审时度势
不论美国候任总统特朗普上任后的行为是否会比竞选期间好,美国的全球权威已经遭受打击,尤其是在其亚洲盟友和伙伴眼中。
运用软实力,即通过民主和道德榜样实现领导力,对特朗普来说绝非易事。他在竞选期间表现出对事实、理性争论、基本人类尊严,及种族、宗教和性别差异的蔑视。况且,他实际上并未获得大多数选民的支持。而在行使较硬的实力方面,比如全力应付对和平与安全的严重挑战,人们对特朗普的判断可谓毫无信心。他在选战期间的各种说法,不是完全自相矛盾,就是令人感到极度担忧。
维持亚洲的安全、稳定与繁荣需要一个合作的环境。各国通过伙伴关系——而非敌对关系——和彼此之间的自由贸易,维护自身国家利益。特朗普胜选后,我们唯一的希望是他的立场最好一个都不会兑现,比如与中国打贸易战、不再履行对盟友的承诺、支持日本和韩国拥有核武器等。
特朗普几乎没有关于国际事务的硬知识,只是依靠本能乱开腔。他把“美国优先”的孤立主义说法,与“让美国重新伟大”的强力宣言结合在一起。提出可以随意放弃的极端立场,在房地产交易中可能很有效;但对外交政策来说却绝不是可靠的基础。
如果特朗普能够组建一支经验丰富和优秀的外交政策顾问团,他的危险本能就可能受到抑制。
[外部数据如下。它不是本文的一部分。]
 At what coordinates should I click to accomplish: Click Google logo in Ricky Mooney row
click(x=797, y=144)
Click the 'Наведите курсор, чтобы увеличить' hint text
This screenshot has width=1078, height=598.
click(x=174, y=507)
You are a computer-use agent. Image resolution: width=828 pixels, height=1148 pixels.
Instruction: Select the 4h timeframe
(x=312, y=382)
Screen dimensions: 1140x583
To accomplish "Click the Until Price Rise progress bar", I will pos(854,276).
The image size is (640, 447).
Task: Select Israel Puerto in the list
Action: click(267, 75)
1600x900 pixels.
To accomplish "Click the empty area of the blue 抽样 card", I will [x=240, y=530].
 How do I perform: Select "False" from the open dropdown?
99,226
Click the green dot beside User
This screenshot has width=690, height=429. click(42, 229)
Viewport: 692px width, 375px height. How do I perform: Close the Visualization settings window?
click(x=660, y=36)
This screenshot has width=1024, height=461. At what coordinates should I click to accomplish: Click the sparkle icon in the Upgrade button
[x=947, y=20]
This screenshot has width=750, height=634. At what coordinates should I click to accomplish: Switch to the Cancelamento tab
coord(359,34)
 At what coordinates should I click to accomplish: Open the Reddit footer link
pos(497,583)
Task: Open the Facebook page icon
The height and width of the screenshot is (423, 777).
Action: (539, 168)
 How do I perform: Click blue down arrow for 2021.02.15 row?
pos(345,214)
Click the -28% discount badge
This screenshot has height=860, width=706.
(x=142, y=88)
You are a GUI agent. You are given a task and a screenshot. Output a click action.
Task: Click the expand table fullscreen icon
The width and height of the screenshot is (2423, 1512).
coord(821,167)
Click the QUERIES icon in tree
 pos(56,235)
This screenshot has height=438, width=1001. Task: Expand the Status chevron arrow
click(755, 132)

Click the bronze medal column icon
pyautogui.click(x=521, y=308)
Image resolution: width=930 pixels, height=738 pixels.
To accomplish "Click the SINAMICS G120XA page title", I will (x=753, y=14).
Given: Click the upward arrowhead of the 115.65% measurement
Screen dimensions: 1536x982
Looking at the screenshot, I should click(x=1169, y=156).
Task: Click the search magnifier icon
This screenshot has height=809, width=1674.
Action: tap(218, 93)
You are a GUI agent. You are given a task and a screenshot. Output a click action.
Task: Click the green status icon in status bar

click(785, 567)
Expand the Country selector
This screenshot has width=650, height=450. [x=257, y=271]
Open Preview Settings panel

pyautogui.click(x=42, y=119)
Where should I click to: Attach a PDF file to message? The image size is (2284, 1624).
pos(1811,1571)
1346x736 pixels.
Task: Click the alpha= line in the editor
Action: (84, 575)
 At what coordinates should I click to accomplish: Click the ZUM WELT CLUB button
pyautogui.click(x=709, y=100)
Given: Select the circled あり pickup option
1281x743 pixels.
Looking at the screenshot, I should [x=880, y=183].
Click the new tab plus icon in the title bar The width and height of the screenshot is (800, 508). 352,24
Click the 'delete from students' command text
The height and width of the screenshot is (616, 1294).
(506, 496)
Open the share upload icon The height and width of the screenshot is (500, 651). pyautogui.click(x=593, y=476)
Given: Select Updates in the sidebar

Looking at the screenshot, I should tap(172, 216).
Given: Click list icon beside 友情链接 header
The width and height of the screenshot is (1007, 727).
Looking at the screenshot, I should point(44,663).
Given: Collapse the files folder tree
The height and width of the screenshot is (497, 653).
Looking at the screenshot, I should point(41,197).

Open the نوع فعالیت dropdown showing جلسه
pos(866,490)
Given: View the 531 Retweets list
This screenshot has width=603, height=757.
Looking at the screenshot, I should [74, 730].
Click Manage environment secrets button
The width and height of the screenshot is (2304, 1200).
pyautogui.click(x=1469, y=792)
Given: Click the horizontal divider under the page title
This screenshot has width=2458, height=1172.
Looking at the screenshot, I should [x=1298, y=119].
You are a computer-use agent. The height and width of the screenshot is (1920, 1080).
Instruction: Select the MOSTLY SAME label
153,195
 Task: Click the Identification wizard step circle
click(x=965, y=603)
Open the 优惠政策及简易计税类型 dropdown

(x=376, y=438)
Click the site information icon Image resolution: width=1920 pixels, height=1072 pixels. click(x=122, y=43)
但这仍有待观察。而美国宪法授予他三军统帅地位,拥有无与伦比的个人权力(如果他选择行使这一权力的话)。
美国在亚洲的领导地位是一柄双刃剑。叫嚣着要维持主导地位,效果可能适得其反。中国想要被接受为共同规则制定者,而不仅仅是规则遵守者,是必须予以认可的合理要求。但如果中国越界,比如它在南中国海的领土主张——也必须加以抵御。在这方面,沉默但坚定的美国,仍然扮演不可或缺和受欢迎的角色。
前总统克林顿卸任后不久,我听到他在私底下说(从未公开这样说),美国可以选择利用其“巨大的、无敌的经济和军事实力永远充当全球领头羊。”但更好的选择是“尝试建立一个我们不再是全球领头羊的时候也能自在生活的世界。”这是任何美国高官都不愿意说出口的,至少在公开场合是如此。但这正是亚洲想听到的。
对澳大利亚和其他美国在该区域的盟友和合作伙伴来说,这场总统竞选清楚地显示,我们不再能够——假设我们曾经能够——把一致、明智的美国领导视为理所当然。我们必须更多地自力更生、更多地精诚合作,而更少地依赖美国。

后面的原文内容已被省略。